Il dibattito sulla chiusura o la riapertura delle scuole si fonda su due grossi equivoci che andrebbero al più presto risolti, pena il mantenimento di una situazione che appare sempre più surreale. Si tratta di due equivoci su cui il progetto non dichiarato di chiusura delle scuole mantiene il suo dispotismo. Il primo equivoco è che le scuole non sarebbero veramente chiuse e andrebbero comunque avanti in quanto la 'Dad', quella che ha portato in tutta Italia al 100% la didattica online per gli alunni delle Superiori e una buona percentuale anche delle Seconde e Terze Medie, equivarrebbe a tutti gli effetti alla scuola in presenza.
E che scuola online e scuola in presenza sarebbero sostanzialmente la stessa cosa. Vorrei chiarire che nonostante si continui a parlare di didattica a distanza o di scuola online i termini sono impropri. Non si tratta né di didattica né di scuola, ma di forme puramente succedanee per giustificare, se non legittimare, il fatto che le scuole, a tutti gli effetti, sono chiuse e gli alunni delle Superiori sono a casa dietro un videoschermo. Al contrario, la scuola non può che essere una presenza vitale e concreta, un’osmosi sociale basata sulla condivisione fra gli alunni, non su videolezioni tenute da insegnanti dietro a un monitor. Cosa che potrebbe essere tranquillamente realizzata sia da Facebook, Google, Wikipedia o quant’altro attraverso link a siti specificamente dedicati.

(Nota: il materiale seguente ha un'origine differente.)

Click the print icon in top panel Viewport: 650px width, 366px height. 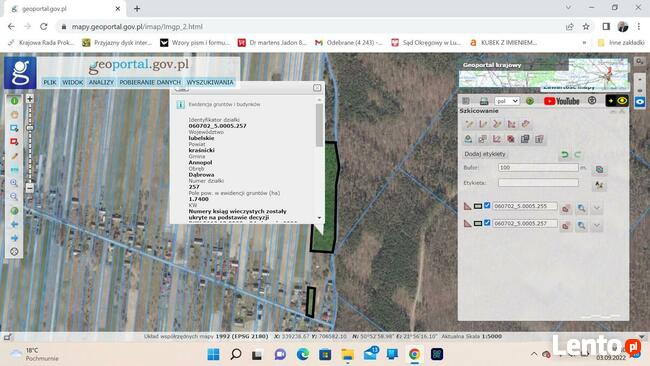click(x=484, y=101)
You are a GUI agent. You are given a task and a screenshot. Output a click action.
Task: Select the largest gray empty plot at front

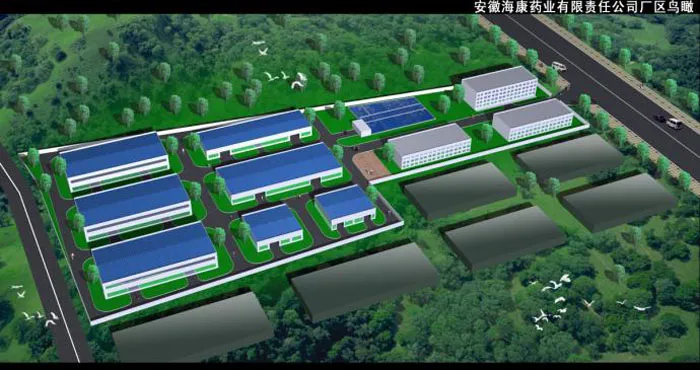click(193, 328)
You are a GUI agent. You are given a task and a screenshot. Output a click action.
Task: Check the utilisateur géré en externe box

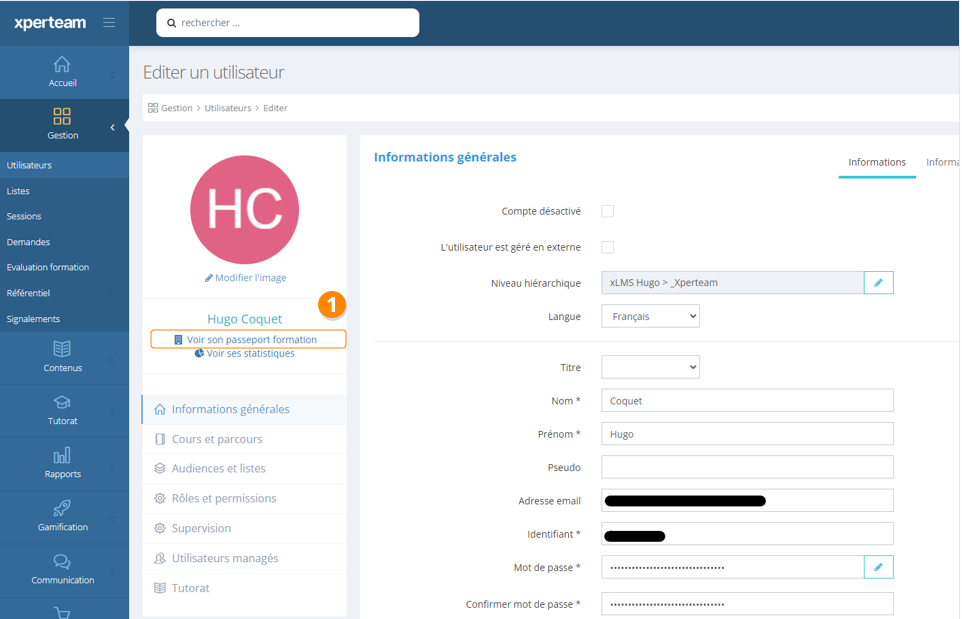click(x=608, y=247)
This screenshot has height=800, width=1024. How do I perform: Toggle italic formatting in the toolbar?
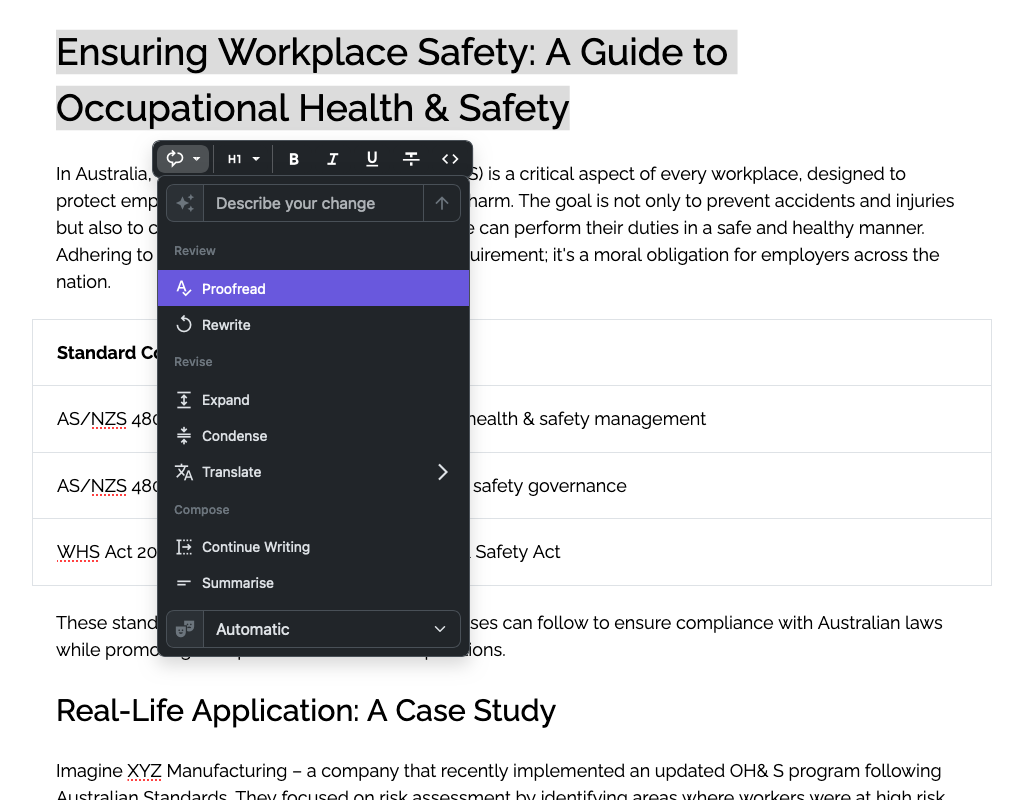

La Dad non può definirsi scuola: è un surrogato! È una “soluzione” veramente mortificante per chi la scuola la ama davvero e per chi conosce la pedagogia, l’educazione e tutti i suoi risvolti. Torniamo al punto di partenza e restituiamo a Cesare quel che è di Cesare. Scuola chiusa vuol dire che gli alunni non ci sono, scuola aperta vuol dire che gli alunni ci sono. Il resto non è altro che una manipolazione semantica e linguistica. Il secondo equivoco riguarda la scuola come unica istituzione a cui si chiede il perfezionismo medico- sanitario. E non è mai abbastanza.
Le “pretese” sono le più svariate. Al Nido e alla Materna le maestre stanno in presenza con la mascherina, i bambini devono essere portati in buone condizioni fisiche (basta un raffreddore che vengono sottoposti al tampone). Ne sa qualcosa il mio nipotino di 3 anni, risultato poi, per fortuna, negativo. Nel caso di una positività, vengono messe in quarantena non solo la classe del bambino, ma anche quelle frequentate dall’insegnante titolare della sezione. Dalla Prima Elementare, i bambini devono stare tutto il giorno (5 ore la mattina e 3 ore il pomeriggio) con la mascherina e possono toglierla solo quando vanno in mensa a mangiare. Un sacrificio e una sofferenza enorme che ogni bambino sta facendo non senza dolore, ma con la dedizione che gli è tipica. In classe non possono scambiarsi alcun oggetto e ogni giorno devono portare a casa tutto, in uno zaino che spesso pesa anche fino a 6 chili (e stiamo parlando di bambini dei primi anni delle Elementari).
E mi fermo qui... Parlando solo dei più piccoli. Si tratta di un livello di attenzione e di scrupolosità che mette spesso in ginocchio le scuole, sottoposte a un regime di tamponamenti e di quarantene estremamente rigorose. A fronte di tutto questo, si chiede ancora di più. Si parla dei trasporti come se si trattasse di un aspetto a sé stante, si parla di ventilazione come se si potessero tenere aperte le finestre in pieno inverno. Si parla... ma di cosa? Nemmeno dagli ospedali si pretende il perfezionismo medico- sanitario richiesto alle scuole. È solo un alibi. Che i denigratori della scuola vengano fuori, all’aperto, dichiarando che la ritengono sostanzialmente inutile e che non è vero quello che noi tecnici sosteniamo, ossia che la scuola è salute e, senza, il nostro futuro rischia di essere compromesso. È ora di interrompere il prima possibile questo gioco del cerino cosicché le scuole possano riaprire. Abbiamo prove sufficienti che non sono l’epicentro dei focolai. Sono piuttosto un epicentro di speranza e di futuro.